=== Begin Enclosure ===

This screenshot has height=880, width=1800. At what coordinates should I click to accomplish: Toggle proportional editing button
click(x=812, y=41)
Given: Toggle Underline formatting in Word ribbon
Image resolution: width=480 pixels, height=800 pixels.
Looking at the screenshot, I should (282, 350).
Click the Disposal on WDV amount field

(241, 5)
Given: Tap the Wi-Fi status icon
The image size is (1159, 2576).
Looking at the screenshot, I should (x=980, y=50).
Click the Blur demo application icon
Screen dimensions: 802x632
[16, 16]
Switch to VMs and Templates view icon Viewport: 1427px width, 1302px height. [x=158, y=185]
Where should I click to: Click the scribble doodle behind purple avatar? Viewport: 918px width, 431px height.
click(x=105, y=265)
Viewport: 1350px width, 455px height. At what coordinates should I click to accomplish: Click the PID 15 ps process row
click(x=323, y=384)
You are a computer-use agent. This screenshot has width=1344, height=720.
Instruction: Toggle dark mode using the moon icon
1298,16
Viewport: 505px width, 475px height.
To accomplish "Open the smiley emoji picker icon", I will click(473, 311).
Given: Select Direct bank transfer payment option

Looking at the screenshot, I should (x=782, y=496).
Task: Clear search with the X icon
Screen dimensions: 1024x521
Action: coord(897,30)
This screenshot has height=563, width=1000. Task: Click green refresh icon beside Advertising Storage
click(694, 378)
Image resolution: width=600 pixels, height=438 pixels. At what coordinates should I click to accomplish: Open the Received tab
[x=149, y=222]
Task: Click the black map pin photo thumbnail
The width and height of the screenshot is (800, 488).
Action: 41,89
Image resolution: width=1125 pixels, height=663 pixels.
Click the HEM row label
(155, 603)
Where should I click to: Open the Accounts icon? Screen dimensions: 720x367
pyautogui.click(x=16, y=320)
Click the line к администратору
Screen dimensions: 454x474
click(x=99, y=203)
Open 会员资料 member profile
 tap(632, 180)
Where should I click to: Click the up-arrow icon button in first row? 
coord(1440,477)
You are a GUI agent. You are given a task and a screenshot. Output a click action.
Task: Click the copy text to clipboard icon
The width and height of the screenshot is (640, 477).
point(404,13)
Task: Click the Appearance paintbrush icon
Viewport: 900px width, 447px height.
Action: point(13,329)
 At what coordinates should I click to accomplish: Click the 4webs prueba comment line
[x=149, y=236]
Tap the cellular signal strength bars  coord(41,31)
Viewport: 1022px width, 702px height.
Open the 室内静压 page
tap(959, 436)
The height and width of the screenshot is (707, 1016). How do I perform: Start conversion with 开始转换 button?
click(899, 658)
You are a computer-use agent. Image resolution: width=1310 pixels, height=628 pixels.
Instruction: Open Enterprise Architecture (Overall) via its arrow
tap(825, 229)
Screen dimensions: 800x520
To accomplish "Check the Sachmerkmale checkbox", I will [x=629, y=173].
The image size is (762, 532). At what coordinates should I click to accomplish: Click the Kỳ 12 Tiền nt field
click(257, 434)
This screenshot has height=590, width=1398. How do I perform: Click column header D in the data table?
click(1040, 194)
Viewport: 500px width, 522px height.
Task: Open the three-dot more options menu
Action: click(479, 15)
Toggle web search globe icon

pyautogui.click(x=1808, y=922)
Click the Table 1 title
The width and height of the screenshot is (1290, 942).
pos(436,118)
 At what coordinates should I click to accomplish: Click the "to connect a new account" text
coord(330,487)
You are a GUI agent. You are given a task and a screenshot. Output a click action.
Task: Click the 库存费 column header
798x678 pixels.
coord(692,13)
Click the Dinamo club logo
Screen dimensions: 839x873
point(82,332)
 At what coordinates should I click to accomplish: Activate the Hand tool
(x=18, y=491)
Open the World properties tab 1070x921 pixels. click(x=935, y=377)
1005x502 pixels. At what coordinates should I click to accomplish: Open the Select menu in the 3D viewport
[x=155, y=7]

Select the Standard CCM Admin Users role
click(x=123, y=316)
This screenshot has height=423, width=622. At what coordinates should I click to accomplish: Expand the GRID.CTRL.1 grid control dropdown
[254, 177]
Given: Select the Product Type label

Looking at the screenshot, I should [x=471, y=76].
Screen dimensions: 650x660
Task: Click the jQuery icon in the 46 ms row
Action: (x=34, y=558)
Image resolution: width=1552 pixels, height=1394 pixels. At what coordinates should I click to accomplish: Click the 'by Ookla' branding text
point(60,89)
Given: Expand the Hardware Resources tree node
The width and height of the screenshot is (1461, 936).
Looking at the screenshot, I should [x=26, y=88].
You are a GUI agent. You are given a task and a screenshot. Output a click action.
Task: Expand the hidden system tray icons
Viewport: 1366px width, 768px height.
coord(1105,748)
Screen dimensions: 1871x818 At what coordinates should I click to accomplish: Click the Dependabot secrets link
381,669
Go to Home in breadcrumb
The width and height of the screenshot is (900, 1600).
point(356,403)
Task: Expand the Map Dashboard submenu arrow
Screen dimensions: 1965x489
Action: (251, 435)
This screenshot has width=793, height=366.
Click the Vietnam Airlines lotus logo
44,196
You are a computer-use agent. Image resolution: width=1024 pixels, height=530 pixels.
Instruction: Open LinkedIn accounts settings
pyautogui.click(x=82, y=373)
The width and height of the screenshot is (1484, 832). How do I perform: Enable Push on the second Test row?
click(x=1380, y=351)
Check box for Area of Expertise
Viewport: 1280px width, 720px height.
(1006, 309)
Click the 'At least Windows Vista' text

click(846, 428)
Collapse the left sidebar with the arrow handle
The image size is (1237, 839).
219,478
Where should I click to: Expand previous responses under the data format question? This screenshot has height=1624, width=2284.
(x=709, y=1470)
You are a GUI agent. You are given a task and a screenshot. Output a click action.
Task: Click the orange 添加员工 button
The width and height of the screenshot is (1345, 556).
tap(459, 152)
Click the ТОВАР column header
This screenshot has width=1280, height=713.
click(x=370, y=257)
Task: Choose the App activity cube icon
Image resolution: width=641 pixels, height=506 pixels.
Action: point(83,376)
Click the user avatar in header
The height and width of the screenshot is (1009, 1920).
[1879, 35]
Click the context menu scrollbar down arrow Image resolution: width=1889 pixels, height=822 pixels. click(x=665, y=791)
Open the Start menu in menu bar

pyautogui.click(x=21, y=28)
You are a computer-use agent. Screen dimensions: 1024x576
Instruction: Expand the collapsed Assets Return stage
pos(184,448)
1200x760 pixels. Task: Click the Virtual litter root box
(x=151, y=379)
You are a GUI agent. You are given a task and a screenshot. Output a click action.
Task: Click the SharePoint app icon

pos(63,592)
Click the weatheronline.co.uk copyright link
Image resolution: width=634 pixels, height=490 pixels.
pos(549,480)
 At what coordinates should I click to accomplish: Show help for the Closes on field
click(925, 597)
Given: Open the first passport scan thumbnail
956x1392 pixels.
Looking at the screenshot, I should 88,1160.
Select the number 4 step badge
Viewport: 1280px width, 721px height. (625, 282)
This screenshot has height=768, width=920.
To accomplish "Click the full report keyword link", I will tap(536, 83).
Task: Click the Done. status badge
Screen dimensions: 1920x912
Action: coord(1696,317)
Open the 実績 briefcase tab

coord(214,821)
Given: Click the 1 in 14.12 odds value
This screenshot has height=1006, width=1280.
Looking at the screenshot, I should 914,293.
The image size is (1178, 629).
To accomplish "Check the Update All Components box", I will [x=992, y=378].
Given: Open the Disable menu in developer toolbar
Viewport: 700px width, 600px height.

=== End Enclosure ===

Read the listing. Report every line that includes the word "thumbnail".

*ANSWER BELOW*.
Task: Click the black map pin photo thumbnail
Given: Open the first passport scan thumbnail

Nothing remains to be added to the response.